Mantan Penjabat Bupati Dompu ini juga sebelumnya menanggapi sorotan soal naiknya dana reses Dewan menjadi Rp 11 miliar lebih. Kenaikan signifikan yang terus disorot masyarakat itu, menjadi atensinya. Apalagi jika di lapangan ditemukan indikasi penyimpangan, berpeluang diaudit.
‘’Setiap masukan masyarakat akan kami tindaklanjuti. Jika ini (dana reses) jadi perhatian, kemudian ada laporan penyalahgunaan dana, bisa kami langsung audit,’’ tegas Agus Patria.
Pada intinya semua anggaran yang sumbernya dari APBD akan jadi bahan audit pihaknya, apalagi didukung dengan laporan indikasi penyimpangan di lapangan. Tetapi dalam konteks dana reses Dewan ini, dia jelaskan, masih jauh dari proses audit, karena pelaksanaan tahun 2015. Audit akan dilakukan tahun 2016 mendatang, disesuaikan dengan alokasi anggaran.
Peluang Dikorupsi
Ada sejumlah oknum anggota DPRD NTB tahun 2015 yang penggunaan dana resesnya diduga bermasalah. Jika benar, maka itu bisa dikategorikan sebagai suatu perbuatan pidana dalam konteks tidak pidana korupsi. Tapi bicara solusi agar ini tidak berlanjut, harus ada upaya antisipasi lebih dini. Bentuk yang direkomendasikan, dengan menggandeng asisten pribadi bagi setiap anggota Dewan untuk membantunya melaksanakan aktivitas sekaligus pengelolaan anggaran.

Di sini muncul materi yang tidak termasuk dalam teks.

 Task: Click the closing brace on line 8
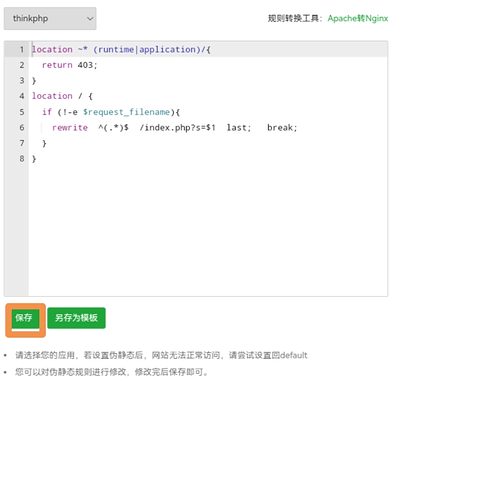click(x=34, y=159)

‘’Sesuai dengan Undang-Undang Nomor 17 Tahun 2014, anggota Dewan itu memang dimungkinkan secara kelembagaan memiliki asisten pribadi yang membantunya mengurus semua urusan administrasi. Sehingga pikirannya tidak terbagi untuk mengurus hal remeh temeh seperti mengurus administrasi yang justru membuatnya tidak maksimal dalam melakukan reses,” kata Akademisi Fakultas Hukum Universitas Mataram Dr. Muhammad Risnain, SH., MH kepada Suara NTB, di Mataram, Rabu (24/2).
Menurutnya, anggota Dewan memang memiliki potensi untuk melakukan reses fiktif melihat cara pertanggungajwabannya yang dinilai sangat mudah. Oleh sebab itu Risnain menilai bahwa cara pengalokasian dana untuk reses Dewan perlu diperbaiki. Misalnya dengan menyatukan anggaran reses Dewan dengan tunjangannya. Sehingga tidak perlu melakukan laporan pertanggungjawaban.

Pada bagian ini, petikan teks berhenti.